## Tasks for this exercise
A. According to the Officer Basin excerpt, how many oil shows have core samples from Supersequence 1 produced so far?
B. Name every formation mentioned in the Officer Basin excerpt.

## Document excerpt
*** Block opens ***

Due to the age of this basin and when peak hydrocarbon production was reached, much of the source rocks have been depleted, leaving only reservoir rocks as potential areas of hydrocarbon extraction. Supersequence 1 represents the most prospective portion of the Officer Basin for petroleum exploration, as many of the formations are likely interbedded seals and reservoirs. Within Supersequence 1, the best reservoir rocks are within the Hussar formation, as it is mainly sandstone, and the best seal rocks are in the Browne (below the Hussar) and the Paterson formation (above the Hussar). Reservoir properties are estimated at porosities greater than 20% and permeabilities in the hundreds of millidarcies. Thin, organic rich beds are present within much of Supersequence 1, with varying degrees of maturity. These beds can show excellent hydrocarbon-generating potential and despite their disperse nature, the diverse trapping mechanisms present within Supersequence 1 may allow for significant accumulations of hydrocarbons. The total organic content of these beds is generally within the range of 1 – 3%, but some samples go as high as 21%. To date, there have been 6 oil shows within core samples taken from Supersequence 1. The salt tectonics present within the Browne could allow for a wide range of trapping mechanisms, from anticlinal to fault-bound, due to deformation of overlying strata, making more local hydrocarbon accumulations likely in the deeper, central portion of the basin.

*** Block closes ***

## Dataset
*** Block opens ***

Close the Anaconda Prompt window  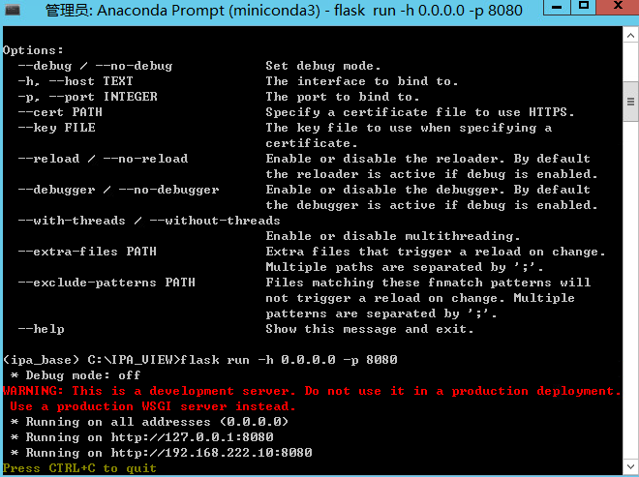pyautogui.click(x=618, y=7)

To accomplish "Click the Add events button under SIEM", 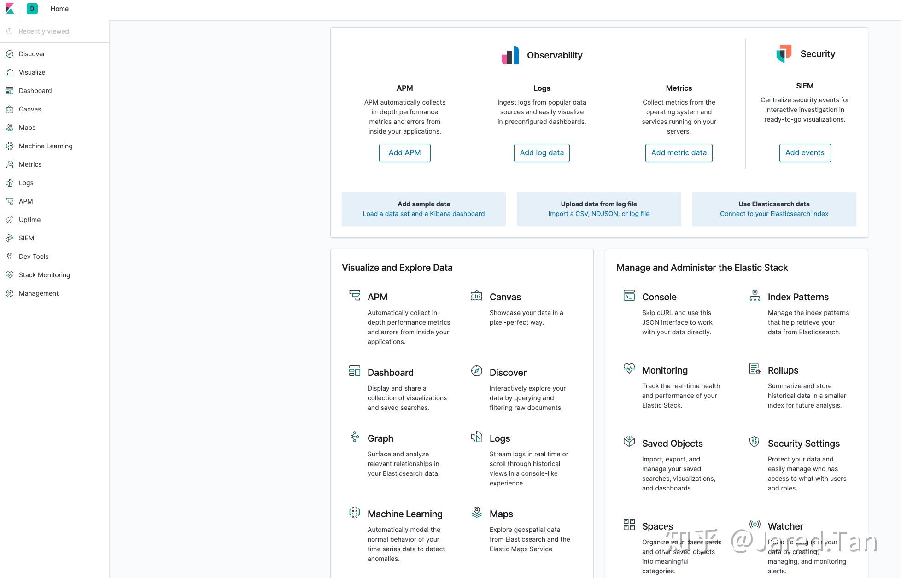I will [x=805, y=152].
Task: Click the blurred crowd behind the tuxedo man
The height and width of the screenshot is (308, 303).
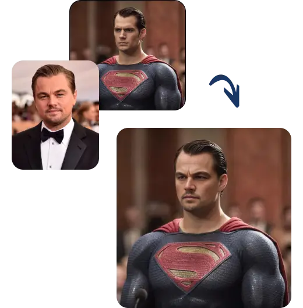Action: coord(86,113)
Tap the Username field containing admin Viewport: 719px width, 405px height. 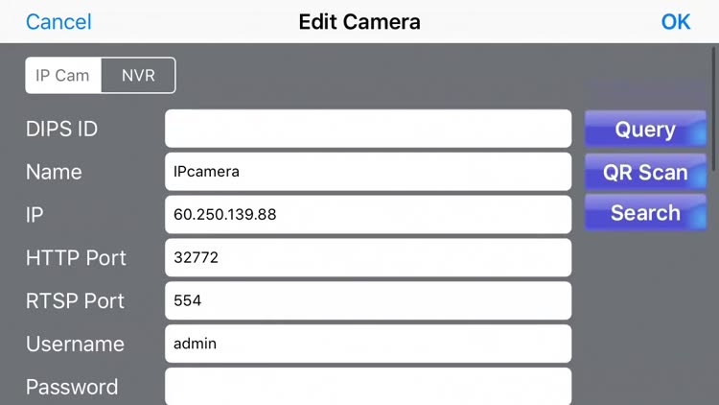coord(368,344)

*** Block closes ***
*** Block opens ***

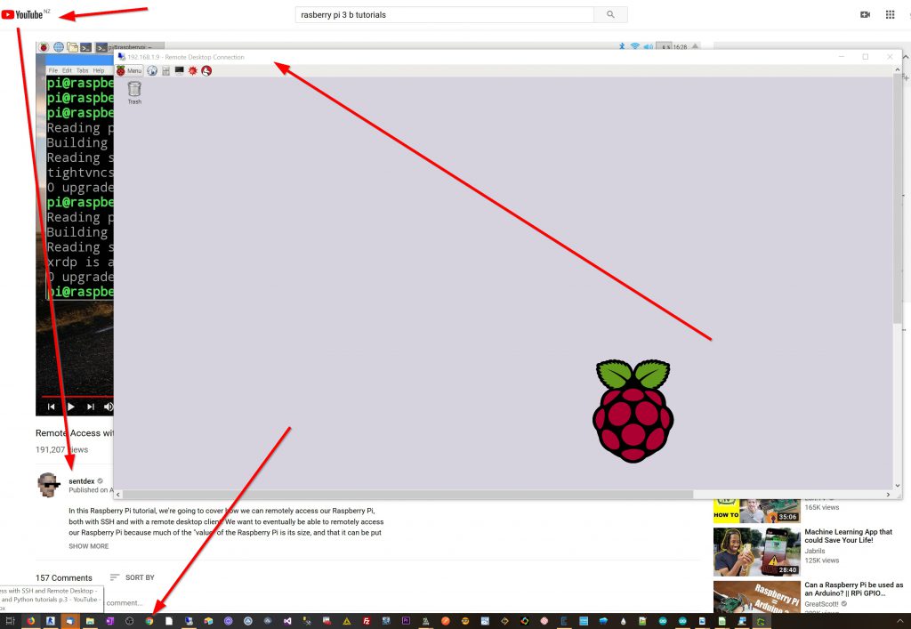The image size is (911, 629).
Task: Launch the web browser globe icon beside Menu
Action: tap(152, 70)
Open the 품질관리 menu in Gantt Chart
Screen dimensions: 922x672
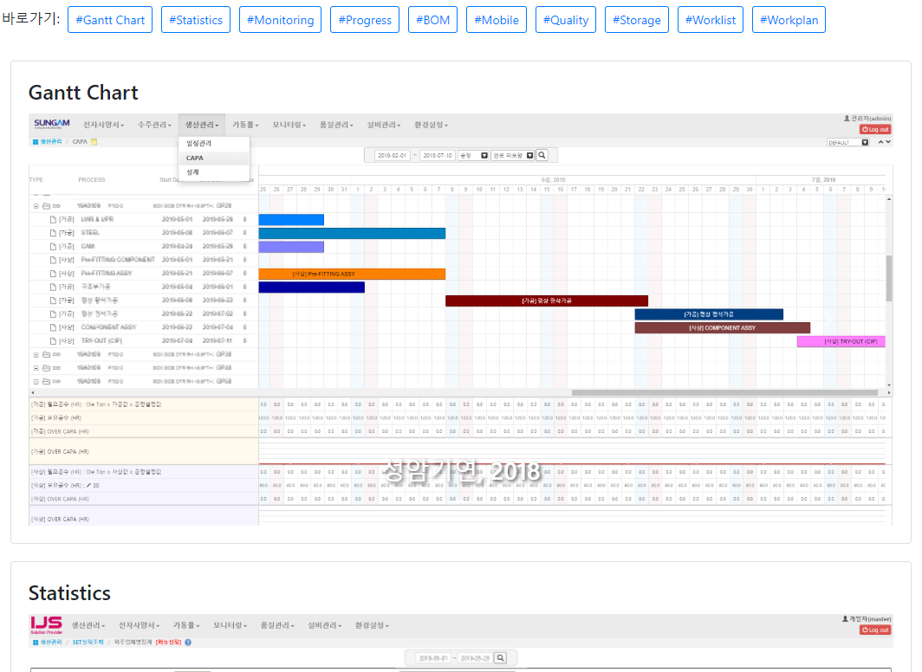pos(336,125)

*** Block closes ***
*** Block opens ***

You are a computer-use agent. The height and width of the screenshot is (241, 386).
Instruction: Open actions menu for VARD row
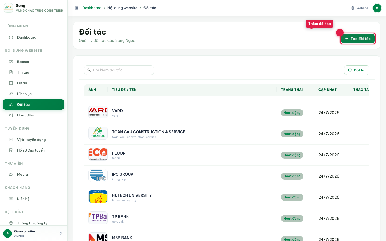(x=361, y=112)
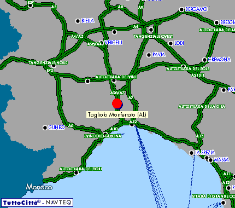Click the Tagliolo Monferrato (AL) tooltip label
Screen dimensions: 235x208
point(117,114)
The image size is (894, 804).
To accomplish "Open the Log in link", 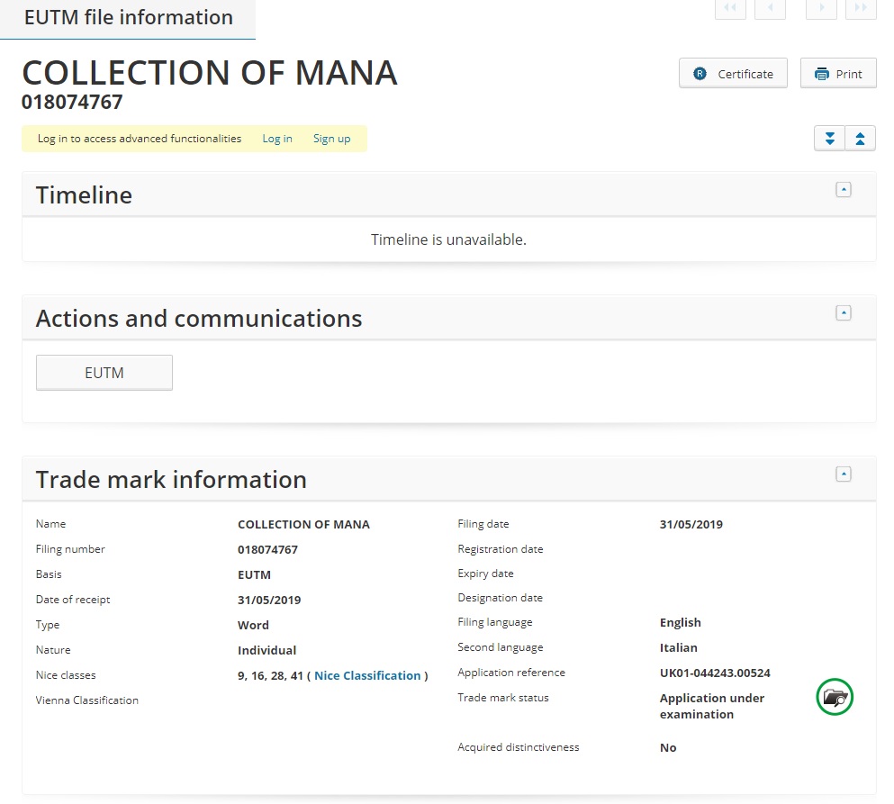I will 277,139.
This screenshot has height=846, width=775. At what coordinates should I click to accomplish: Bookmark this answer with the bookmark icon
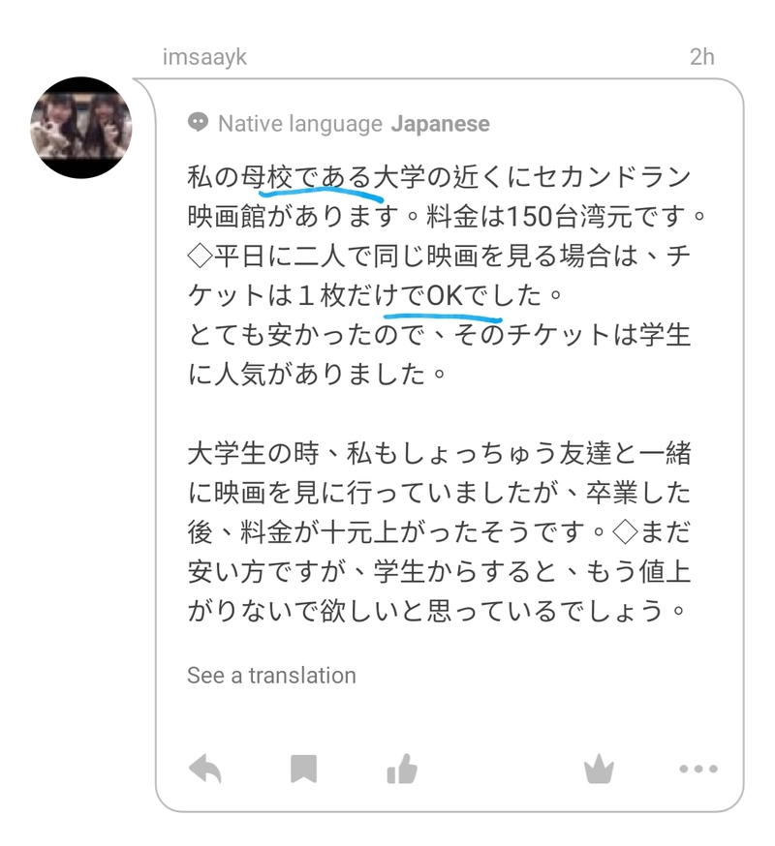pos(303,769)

*** Block closes ***

## Solutions to the problems
A. Six

B. Hussar, Browne, Paterson